A UDCAS iniciou a sua actividade numa modesta casa, na Rua José Augusto Marques, crescendo rapidamente com o apoio da comunidade. Passou depois para a sua sede actual, em pleno centro do Sobralinho. Onze anos depois da fundação foi-lhe reconhecido o seu estatuto de utilidade pública. A determinada altura as suas instalações já não eram suficientes face à grande afluência da população e dos mais de mil associados que a instituição já tinha angariado. Os dirigentes solicitaram ao município a cedência do terreno circundante às suas instalações, no início da década de 1980, levando à construção de um pavilhão multiusos e um rinque desportivo.
Com as novas instalações foi possível à união desportiva e cultural iniciar um conjunto de actividades mais alargadas, tais como festivais gímnicos, torneios de futebol de salão, mini maratonas, noites de teatro, espectáculos musicais diversos, entre outras. No seu auge a associação chegou a ter várias modalidades federadas que lhe granjearam sucessos e vitórias, em atletismo, futsal, ginástica acrobática, basquetebol, entre outras.

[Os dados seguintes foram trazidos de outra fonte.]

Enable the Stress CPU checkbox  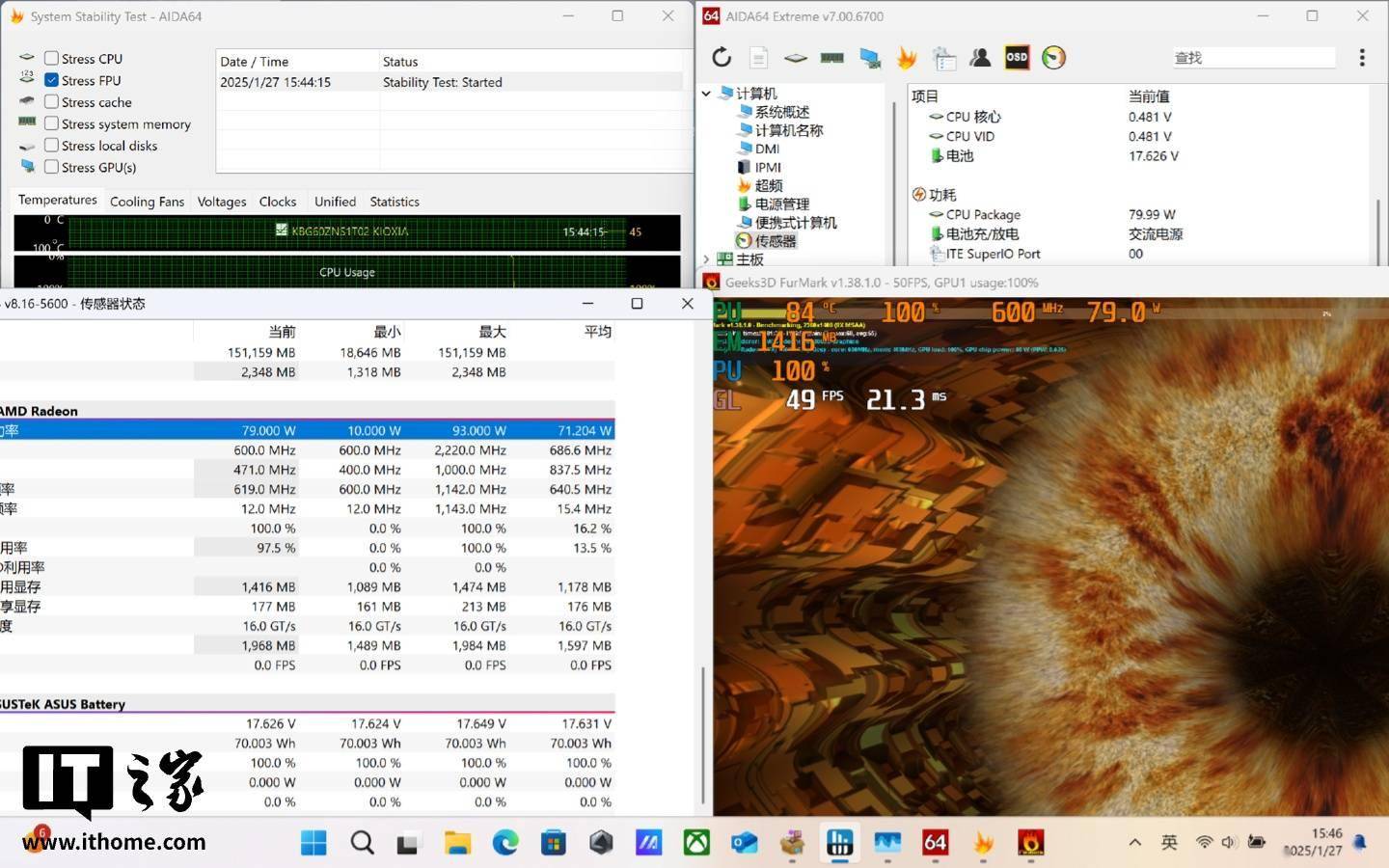tap(52, 59)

Actualmente a instituição do Sobralinho tem perto de seis centenas de sócios activos e 110 atletas em modalidades como o fitness, zumba e o kempo, a modalidade que tem sido a bandeira do clube. No rinque de futebol todos os dias há gente a jogar a nível particular. Em 2018 a colectividade passou por um dos piores momentos da sua história com falta de pessoas interessadas em entrar para os órgãos sociais e a ameaça do fecho de portas estava iminente. O clube foi salvo por uma equipa liderada por João Pedro Baião, actual vereador da Câmara de Vila Franca de Xira, que tomou conta da associação durante a pandemia para a manter em funcionamento e ao serviço da comunidade.

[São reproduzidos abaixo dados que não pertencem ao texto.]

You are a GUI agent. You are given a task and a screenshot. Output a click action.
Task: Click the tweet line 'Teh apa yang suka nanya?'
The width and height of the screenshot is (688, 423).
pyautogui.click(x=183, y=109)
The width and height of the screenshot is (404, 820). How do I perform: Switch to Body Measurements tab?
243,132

Depois dos momentos difíceis a colectividade ganhou uma nova dinâmica e além de reabrir as portas do bar, onde emprega três pessoas, passou também a oferecer novas modalidades. Com um novo fôlego, a equipa de kempo já se sagrou Campeã da Europa em 2019 e terminou o último ano em alta, conquistando 300 pódios e sagrando-se vice-campeã da Europa, tendo também vencido a Taça de Portugal e conquistado o vice-campeonato regional. Já este ano, a 3 de Fevereiro, o kempo da UDCAS venceu a Taça de Portugal de Formação. No final de 2023 a Câmara de Vila Franca de Xira atribuiu-lhes o galardão de Equipa do Ano na Gala de Mérito Desportivo. O orçamento anual da associação ronda os 75 mil euros. “Se já fazemos tudo isto com um orçamento destes imaginem se tivéssemos mais apoios e mais verba. Ninguém nos parava”, comentam Ana Castro Gomes e Nuno Grilo.